Reputation: 253
i hope my question isn't that dumb. But i've wondered how arrays actually work in javascript. Espacially getting an element by index.
Let's assume i have an array called myFirstArray with the elements [1,2,3,4]. When i type myFirstArray[3], how does it work to get the fourth element from that array? Does it loop through? So everytime i want the last element of an array it is looping through the whole array?
Same goes with adding an element to an Array. Do it loop always through the array do find the last element in the Array?
I'm asking because i implemented a linkedList into Javascript and im wondering if it is more efficient than an normal array.
Upvotes: 0
Views: 186
Reputation: 700630
The implementation of arrays in Javascript is a little different from how it's done in most other languages.
An array isn't just a list of items, instead it is a associative array. Items aren't stored after each other, instead they are stored as discrete key-value pairs. If you for example put values at index 3 and 5, the array doesn't contain undefined items to fill up the gaps, it just has the values that are set.
With code like this:
var a = [];
a[3] = 1;
a[5] = 2;
The data that is stored in the array doesn't look like this:
[ undefined, undefined, undefined, 1, undefined, 2 ]
Rather it looks like this:
{
"3": 1,
"5": 2,
"length": 6
}
The items in the array is stored as properties in the array object, it's just that the array handles properties with a numeric key in a special way, i.e. adjusting the length
property if needed.
The implementation of the key-value collection is done using a hash table (or perhaps something even more efficient, depending on the Javascript engine), so accessing an item is close to an O(1) operation, i.e. it doesn't loop through all properties until it finds the right one.
Upvotes: 3
Reputation: 20058
In Javascript there are standard built-in objects and one of those objects is Array. Array is high-level global object and is used as a constructor for arrays.
Array elements are object properties that can be accessed through bracket notation. In other languages you would call Javascript arrays as sparse arrays (ex: Wolfram).
Upvotes: 1
Reputation: 1862
How array access is realized is up to the JavaScript engine itself and may hence differ from engine to engine.

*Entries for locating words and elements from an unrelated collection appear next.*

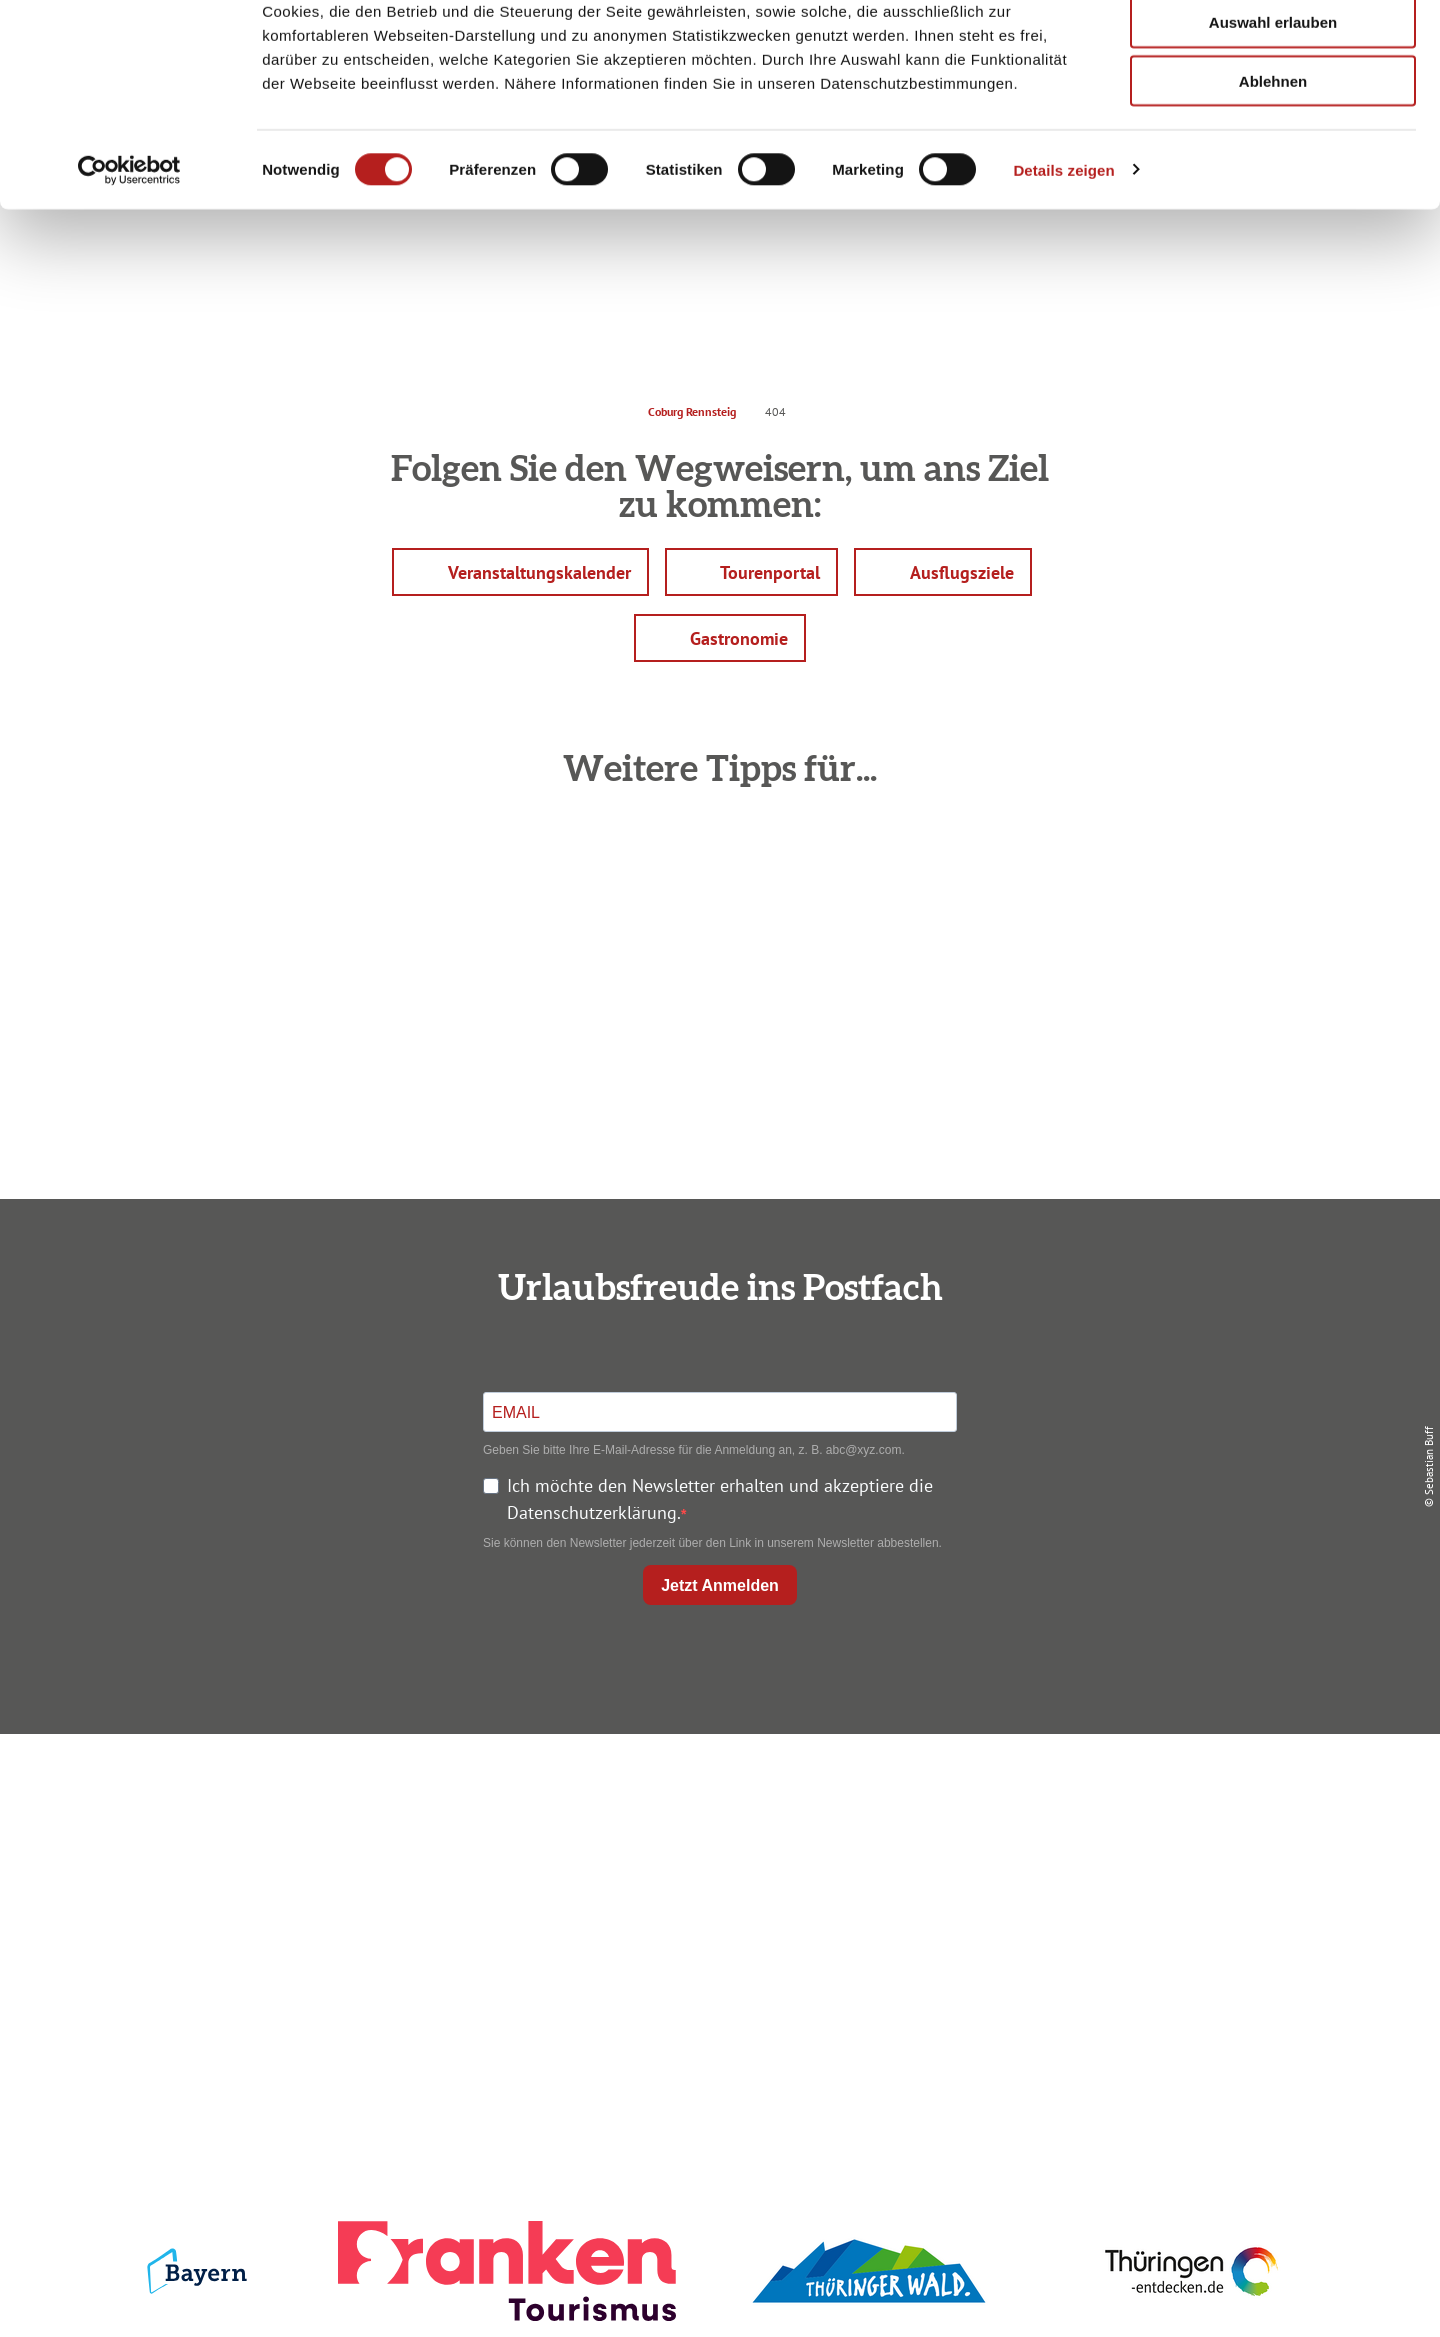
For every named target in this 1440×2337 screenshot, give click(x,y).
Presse (1131, 1871)
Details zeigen (1063, 255)
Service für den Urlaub (1131, 1907)
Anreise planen (716, 1799)
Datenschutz (1132, 1835)
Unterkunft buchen (715, 1835)
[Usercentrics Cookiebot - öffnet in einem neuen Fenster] (129, 256)
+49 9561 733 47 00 (320, 1921)
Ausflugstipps (715, 1907)
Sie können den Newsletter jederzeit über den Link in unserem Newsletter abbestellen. (712, 1543)
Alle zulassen (1272, 49)
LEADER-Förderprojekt (1131, 1943)
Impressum (1132, 1799)
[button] (520, 572)
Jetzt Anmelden (720, 1585)
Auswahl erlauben (1273, 108)
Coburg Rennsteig (692, 411)
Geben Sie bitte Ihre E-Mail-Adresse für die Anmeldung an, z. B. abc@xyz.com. (694, 1450)
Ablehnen (1273, 167)
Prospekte (716, 1871)
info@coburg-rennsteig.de (331, 1948)
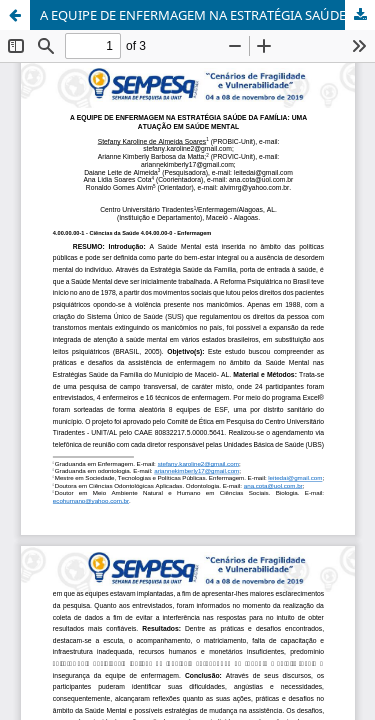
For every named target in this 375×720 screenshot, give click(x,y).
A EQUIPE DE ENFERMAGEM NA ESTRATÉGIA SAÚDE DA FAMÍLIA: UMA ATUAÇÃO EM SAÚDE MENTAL (207, 15)
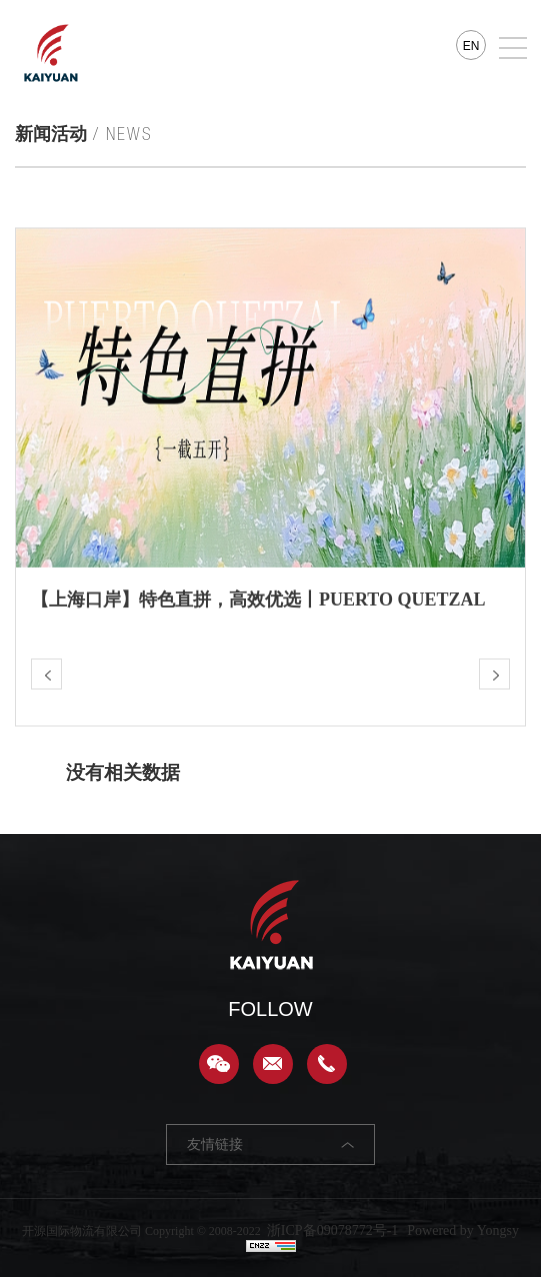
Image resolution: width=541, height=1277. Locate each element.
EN (471, 46)
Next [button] (515, 436)
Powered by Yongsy (463, 1230)
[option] (270, 435)
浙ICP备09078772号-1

I would guess though that arrays are still blocks of memory in most engines. If you access an element, the array is not circled through. Rather the memory address for that specific element is calculated (memory_offset_of_the_first_element + size_of_element * desired_index
) and then the element can be gathered from there. Insertions and deletions are a more complex and expensive. In worst case the whole array needs to be copied and adjusted.
Lamar provided a good overview in When to use a linked list over an array/array list?.